Key Takeaways

Saim Abbasi credits his mechanical engineering background for one specific skill that has been more useful than any other in building companies and evaluating investments: the ability to think in systems. Not in components, not in events, but in systems, meaning the relationships between components and the feedback loops that determine how the system behaves over time.

What Systems Thinking Actually Is

Systems thinking is the practice of looking at any situation and asking not just "what is happening?" but "why does this keep happening?" and "what is maintaining this behavior?" The discipline identifies the feedback loops, the delays, the reinforcing dynamics, and the balancing forces that determine whether a system stays in one state, oscillates between states, or spirals toward an extreme.

In a business context: a company that has recurring customer service problems is experiencing the output of a system.
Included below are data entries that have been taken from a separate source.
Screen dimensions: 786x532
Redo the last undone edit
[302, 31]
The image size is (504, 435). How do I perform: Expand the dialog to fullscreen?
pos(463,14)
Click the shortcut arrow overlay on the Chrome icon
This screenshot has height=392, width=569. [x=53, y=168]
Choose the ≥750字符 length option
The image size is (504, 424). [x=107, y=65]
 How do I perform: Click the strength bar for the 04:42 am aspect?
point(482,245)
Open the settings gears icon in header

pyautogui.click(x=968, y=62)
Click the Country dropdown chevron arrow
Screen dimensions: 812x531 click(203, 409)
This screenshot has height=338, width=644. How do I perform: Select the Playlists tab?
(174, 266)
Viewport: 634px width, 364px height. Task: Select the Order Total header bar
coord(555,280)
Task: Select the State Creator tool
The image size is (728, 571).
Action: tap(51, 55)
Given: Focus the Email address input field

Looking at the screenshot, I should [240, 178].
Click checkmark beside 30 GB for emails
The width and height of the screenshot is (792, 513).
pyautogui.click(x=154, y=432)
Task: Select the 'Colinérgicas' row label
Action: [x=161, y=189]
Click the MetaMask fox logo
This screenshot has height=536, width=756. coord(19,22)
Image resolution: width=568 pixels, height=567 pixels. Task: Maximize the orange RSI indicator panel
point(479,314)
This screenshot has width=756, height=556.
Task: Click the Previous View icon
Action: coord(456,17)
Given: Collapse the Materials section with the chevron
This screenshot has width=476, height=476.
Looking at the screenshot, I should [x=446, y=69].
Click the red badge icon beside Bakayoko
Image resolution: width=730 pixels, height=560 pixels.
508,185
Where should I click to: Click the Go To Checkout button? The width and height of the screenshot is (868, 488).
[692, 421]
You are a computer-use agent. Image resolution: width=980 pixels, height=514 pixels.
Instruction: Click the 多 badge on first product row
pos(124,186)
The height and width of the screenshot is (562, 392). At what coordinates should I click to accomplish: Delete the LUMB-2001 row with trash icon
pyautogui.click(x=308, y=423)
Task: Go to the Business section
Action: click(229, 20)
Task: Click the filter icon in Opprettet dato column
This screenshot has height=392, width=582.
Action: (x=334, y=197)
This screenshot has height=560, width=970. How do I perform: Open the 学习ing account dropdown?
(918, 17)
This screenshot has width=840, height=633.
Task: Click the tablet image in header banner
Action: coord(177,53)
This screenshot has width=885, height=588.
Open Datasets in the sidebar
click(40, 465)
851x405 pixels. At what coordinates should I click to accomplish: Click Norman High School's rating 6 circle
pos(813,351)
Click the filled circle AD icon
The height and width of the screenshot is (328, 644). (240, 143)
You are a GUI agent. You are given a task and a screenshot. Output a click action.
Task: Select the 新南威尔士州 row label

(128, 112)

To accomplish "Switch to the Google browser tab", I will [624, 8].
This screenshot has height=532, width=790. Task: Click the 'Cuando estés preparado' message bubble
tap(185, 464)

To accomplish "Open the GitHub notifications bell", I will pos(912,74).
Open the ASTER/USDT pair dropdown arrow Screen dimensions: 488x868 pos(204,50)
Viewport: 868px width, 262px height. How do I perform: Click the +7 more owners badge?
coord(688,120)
The system-thinking response is to find the input that is generating those problems repeatedly, not to hire more customer service people to handle the output. The hiring is treating the symptom. Finding and changing the input is treating the cause.

People Problems That Are System Problems

The most practically useful application of systems thinking in company building is recognizing when a problem that looks like a people problem is actually a system problem. If the same type of mistake keeps happening with different people in the same role, the role is the problem, not the people. If a behavior that leadership tried to discourage keeps reappearing after each intervention, the incentive structure is the problem, not the individual people.

Intervening at the Leverage Point

Systems theory identifies the highest-leverage intervention point as the feedback loop, not the output. In practical terms: if customer retention is declining, the highest-leverage intervention is not more outreach to churning customers. It is understanding and fixing what is driving the decision to churn in the first place. That is the feedback loop. Treating the output without addressing the loop is work with no compounding effect.

"Change the system and you change the behavior. Change the behavior without changing the system and the behavior comes back."